Given the following ASP.NET MVC Web API Controller...

using System;
using System.Web.Http;
using Newtonsoft.Json;
using Newtonsoft.Json.Linq;
namespace Learning.Controllers
{
   public class ExperimentController : ApiController
   {
      public string Put(int id, [FromBody]string value)
      {
         var json = (JObject)JsonConvert.DeserializeObject(value);
         int foo = Convert.ToInt32(json["Foo"].ToString());
         int bar = Convert.ToInt32(json["Bar"].ToString());
         int composition = id + foo + bar;
         string explanation = id + " + " + foo + " + " + bar + " = " + composition;
         var compositionWithExplantion = new { Composition = composition,
               Explanation = explanation };
         return JsonConvert.SerializeObject(compositionWithExplantion);
      }
   }
}

 
 

I can report that...

   7 + 13 + 22 = 42

      ...ends up in the "status" variable here:

 
 

using System;
using System.Net.Http;
using System.Net.Http.Headers;
using System.Web.Mvc;
using Newtonsoft.Json;
using Newtonsoft.Json.Linq;
namespace Learning.Controllers
{
   public class HomeController : Controller
   {
      public ActionResult Index()
      {
         string status;
         HttpClient client = new HttpClient();
         client.BaseAddress = new Uri("http://localhost:55352/");
         client.DefaultRequestHeaders.Accept.Add(new
               MediaTypeWithQualityHeaderValue("application/json"));
         var whatever = new { Foo = 13, Bar = 22 };
         var response = client.PutAsJsonAsync("api/experiment/7",
               JsonConvert.SerializeObject(whatever)).Result;
         if (response.IsSuccessStatusCode)
         {
            string messageBackFromApi = response.Content.ReadAsAsync<string>
                  ().Result;
            var json = (JObject)JsonConvert.DeserializeObject(messageBackFromApi);
            status = json["Explanation"].ToString();
         } else {
            status = "Fail!";
         }
         ViewBag.Status = status;
         return View();
      }
   }
}

 
 

.PutAsJsonAsync above could be .PostAsJsonAsync in a Post scenario or perhaps also either .DeleteAsync or .GetAsync in scenarios in which one passes the first of the two variables to the method but not the second.

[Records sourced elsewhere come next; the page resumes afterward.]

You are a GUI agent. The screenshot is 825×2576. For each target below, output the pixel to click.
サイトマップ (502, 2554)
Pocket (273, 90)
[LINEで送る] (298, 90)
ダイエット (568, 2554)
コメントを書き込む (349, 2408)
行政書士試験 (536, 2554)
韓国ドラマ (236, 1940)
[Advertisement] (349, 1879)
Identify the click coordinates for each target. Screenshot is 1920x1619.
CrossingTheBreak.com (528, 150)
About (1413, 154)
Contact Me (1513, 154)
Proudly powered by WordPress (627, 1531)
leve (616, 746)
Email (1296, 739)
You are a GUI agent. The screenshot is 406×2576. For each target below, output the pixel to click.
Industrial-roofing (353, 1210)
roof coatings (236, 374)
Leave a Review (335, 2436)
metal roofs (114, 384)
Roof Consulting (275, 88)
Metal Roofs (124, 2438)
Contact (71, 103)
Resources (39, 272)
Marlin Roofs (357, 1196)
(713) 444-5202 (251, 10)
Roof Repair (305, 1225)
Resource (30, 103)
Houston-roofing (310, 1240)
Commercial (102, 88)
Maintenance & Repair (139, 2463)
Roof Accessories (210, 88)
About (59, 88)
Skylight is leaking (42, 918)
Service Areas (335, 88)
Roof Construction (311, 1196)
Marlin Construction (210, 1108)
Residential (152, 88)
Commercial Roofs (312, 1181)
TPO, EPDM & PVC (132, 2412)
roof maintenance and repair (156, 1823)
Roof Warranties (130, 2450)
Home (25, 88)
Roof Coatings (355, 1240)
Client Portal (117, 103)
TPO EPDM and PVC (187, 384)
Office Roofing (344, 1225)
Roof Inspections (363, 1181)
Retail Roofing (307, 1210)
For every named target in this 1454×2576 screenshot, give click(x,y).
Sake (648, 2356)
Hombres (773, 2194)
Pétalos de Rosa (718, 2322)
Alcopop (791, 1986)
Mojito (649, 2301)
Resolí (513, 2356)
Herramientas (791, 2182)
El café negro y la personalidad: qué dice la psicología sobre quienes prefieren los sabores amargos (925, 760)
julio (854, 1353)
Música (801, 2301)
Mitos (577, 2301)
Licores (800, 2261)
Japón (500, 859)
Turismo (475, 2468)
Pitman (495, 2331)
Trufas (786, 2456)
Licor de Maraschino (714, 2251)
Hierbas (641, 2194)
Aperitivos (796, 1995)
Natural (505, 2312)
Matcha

The signature is different for .DeleteAsync and .GetAsync as one does not hand in serialized junk with the DELETE and GET verbs. This, this, and this were some things I found while working this out. I supposed I could serialize a type that both sides understand instead of shoving anonymous types in and out of string types in the name of crosstalk. That may be the next thing to try.